CSE theory researchers co-author seven papers at IEEE FOCS 2022
Seven papers authored or co-authored by CSE researchers at the University of Michigan were accepted to appear at the 2022 IEEE Symposium on Foundations of Computer Science (FOCS 2022), one of the two leading general theoretical computing conferences in the world. Seven U-M researchers identified new bounds on algorithms critical to data analytics, broke barriers in graph theory, and tackled algorithmic efficiency in a variety of other areas.
Learn more about the projects:
Nikhil Bansal (University of Michigan), William Kuszmaul (MIT)
Randomized balls-into-bins processes serve as a useful abstraction for studying load-balancing problems, with applications such as scheduling, distributed systems, and data structures.

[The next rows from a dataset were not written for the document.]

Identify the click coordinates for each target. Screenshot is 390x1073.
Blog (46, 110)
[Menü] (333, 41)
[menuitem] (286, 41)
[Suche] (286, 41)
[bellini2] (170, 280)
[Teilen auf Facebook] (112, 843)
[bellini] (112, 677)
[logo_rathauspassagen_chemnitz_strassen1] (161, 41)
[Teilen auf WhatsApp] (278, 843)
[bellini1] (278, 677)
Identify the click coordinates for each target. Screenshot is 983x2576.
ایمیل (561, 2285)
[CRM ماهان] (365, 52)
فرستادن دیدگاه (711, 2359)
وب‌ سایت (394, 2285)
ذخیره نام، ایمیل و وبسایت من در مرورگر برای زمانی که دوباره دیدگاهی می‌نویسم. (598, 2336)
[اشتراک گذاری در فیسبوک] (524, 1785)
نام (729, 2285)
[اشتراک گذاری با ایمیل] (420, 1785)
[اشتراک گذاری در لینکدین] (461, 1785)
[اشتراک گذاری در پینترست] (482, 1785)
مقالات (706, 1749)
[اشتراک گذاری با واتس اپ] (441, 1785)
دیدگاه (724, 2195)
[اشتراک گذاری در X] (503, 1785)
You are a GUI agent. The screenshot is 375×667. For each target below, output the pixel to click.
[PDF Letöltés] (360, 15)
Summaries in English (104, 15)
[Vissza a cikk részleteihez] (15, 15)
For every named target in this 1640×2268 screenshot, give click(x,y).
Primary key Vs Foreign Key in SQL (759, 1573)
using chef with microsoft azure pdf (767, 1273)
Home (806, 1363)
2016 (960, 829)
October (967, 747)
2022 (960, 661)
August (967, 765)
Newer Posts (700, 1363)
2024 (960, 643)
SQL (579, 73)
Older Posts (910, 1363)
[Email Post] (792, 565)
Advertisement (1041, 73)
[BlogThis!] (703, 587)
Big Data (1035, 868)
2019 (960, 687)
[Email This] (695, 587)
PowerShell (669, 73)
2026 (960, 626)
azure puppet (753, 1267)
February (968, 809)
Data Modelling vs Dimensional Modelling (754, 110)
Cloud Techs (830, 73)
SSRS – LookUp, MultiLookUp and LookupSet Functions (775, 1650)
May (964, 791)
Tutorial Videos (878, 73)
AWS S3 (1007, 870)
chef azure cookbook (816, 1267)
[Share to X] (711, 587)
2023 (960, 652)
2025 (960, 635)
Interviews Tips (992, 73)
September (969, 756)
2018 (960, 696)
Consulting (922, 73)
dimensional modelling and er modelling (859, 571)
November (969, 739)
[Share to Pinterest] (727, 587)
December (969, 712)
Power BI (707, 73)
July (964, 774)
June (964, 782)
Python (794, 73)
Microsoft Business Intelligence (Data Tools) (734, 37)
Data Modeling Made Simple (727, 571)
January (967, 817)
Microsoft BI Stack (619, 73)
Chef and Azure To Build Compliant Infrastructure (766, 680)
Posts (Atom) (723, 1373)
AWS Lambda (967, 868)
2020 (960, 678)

This work shows that previously demonstrated bounds in some classes of these problems don’t hold in the dynamic setting, and proves new upper and lower bounds for the dynamic heavily-loaded case.
Amir Abboud (Weizmann Institute of Science), Robert Krauthgamer (Weizmann Institute of Science), Jason Li (UC Berkeley), Debmalya Panigrahi (Duke University), Thatchaphol Saranurak (University of Michigan), Ohad Trabelsi (University of Michigan)
This paper breaks a longstanding barrier in graph theory by cutting the All-Pairs Max-Flow problem on general, weighted graphs from cubic time to Õ(n2) time. The authors also establish a counter-intuitive separation: all-pairs max-flows are strictly easier to compute than all-pairs shortest-paths. Their algorithm produces a cut-equivalent tree, known as the Gomory-Hu tree, from which the max-flow value for any pair can be retrieved in near-constant time.
Vincent Cohen-Addad (Google Research), Euiwoong Lee (University of Michigan), Alantha Newman (Laboratoire G-SCOP (CNRS, Grenoble-INP))
Clustering is a central problem in unsupervised machine learning and data mining. Given a dataset and information regarding the similarity of pairs of elements, a “good” clustering is a partition of the elements into groups such that similar elements belong to the same group, while dissimilar elements belong to different groups. This paper answers a major open question in the area of clustering, demonstrating an algorithm that achieves a previously unreachable approximation factor for correlation clustering.
Thatchaphol Saranurak (University of Michigan), Sorrachai Yingchareonthawornchai (Aalto University)
This paper demonstrates the use of expander decomposition and vertex sparsifiers for deterministically computing vertex connectivity in almost-linear time when the connectivity is constant. This breaks the 50-year-old quadratic bound.
Vincent Cohen-Addad (Google), Chenglin Fan (Sorbonne Université, Paris, France), Euiwoong Lee (University of Michigan), Arnaud de Mesmay (CNRS, LIGM, Université Gustave Eiffel)
This study presents an exponentially improved approximation algorithm for the metric violation distance problem, which involves fitting pairwise data to a metric data that satisfies the requirements of a metric space. The problem is useful in applications including data analysis, machine learning, and optimization.
Yaowei Long (University of Michigan), Thatchaphol Saranurak (University of Michigan)
This paper revisits the vertex-failure connectivity oracle problem. This is one of the most basic graph data structure problems under vertex updates, yet its complexity is still not well-understood. The authors essentially settle the complexity of this problem by showing a new data structure whose space, preprocessing time, update time, and query time are simultaneously optimal up to sub-polynomial factors assuming popular conjectures. Moreover, the data structure is deterministic.
Greg Bodwin (University of Michigan), Gary Hoppenworth (University of Michigan)
A basic question arising in robotics, circuit design, distributed algorithms, and many other areas of computer science is to compress a graph metric into small space while approximately preserving its shortest path distances. For an input graph, an additive spanner is a sparse subgraph whose shortest paths match those of the input graph up to small additive error. This paper proves two new lower bounds in the area of additive spanners.